One influence on my thinking comes from earlier exposure to RISC philosophy during my years working around Sun Microsystems technologies.

The insight was not merely that smaller instruction sets were efficient.

It was that simpler systems are often easier to reason about deeply.

I believe the same principle applies to modern data architecture.

A platform should be understandable.

An engineer should be able to explain:

  • where data lives
  • how it moves
  • where computation occurs
  • how failures propagate
  • how recovery works
  • how costs are generated

without requiring a whiteboard session involving twelve distributed subsystems.

Final Thoughts

Cloud-native managed services have fundamentally changed the economics of data infrastructure.

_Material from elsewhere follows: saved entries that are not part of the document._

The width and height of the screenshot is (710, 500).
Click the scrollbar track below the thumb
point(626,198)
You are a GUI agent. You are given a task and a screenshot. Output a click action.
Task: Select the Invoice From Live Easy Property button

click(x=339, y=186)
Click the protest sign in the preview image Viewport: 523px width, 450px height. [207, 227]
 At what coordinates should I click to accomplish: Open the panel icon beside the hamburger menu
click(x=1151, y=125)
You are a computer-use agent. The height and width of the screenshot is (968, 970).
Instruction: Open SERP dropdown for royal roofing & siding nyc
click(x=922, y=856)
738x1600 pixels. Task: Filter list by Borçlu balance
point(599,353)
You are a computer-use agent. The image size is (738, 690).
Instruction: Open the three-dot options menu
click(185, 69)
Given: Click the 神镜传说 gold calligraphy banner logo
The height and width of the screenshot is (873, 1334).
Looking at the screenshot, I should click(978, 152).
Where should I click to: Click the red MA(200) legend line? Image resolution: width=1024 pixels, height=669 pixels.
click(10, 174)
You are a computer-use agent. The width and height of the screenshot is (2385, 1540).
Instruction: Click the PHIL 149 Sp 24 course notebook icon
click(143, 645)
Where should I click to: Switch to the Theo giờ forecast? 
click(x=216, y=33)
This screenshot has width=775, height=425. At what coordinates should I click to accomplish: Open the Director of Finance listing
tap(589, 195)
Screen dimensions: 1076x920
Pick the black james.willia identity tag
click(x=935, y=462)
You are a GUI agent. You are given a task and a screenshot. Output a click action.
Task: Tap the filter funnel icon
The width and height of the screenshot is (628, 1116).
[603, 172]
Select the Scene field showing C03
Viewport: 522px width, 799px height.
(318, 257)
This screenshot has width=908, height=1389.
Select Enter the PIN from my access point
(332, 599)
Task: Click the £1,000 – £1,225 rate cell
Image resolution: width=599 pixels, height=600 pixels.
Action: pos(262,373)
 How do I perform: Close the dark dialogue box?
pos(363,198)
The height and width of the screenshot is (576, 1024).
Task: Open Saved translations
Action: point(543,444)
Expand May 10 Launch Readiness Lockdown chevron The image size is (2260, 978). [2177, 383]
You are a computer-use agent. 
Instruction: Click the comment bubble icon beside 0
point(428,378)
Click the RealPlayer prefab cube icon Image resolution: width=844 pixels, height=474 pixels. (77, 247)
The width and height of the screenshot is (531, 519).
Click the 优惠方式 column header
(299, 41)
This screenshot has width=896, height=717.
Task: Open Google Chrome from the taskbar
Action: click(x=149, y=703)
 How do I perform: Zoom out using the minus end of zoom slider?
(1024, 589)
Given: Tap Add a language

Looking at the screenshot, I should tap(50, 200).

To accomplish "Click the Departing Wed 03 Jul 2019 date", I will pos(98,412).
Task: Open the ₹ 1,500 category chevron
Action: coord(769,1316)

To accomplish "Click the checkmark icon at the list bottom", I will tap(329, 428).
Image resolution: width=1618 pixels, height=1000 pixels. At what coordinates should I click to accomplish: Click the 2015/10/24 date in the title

In many organizations, we no longer need to build and manage large portions of the distributed compute machinery ourselves.

That should influence architecture.

My preference is therefore:

  • keep orchestration lightweight
  • keep transformations declarative
  • let the warehouse scale elastically
  • introduce distributed complexity only when justified by demonstrated need

Not because simpler architectures are fashionable.

Because they are often more robust, more economical, easier to operate, and easier for organizations to evolve over time.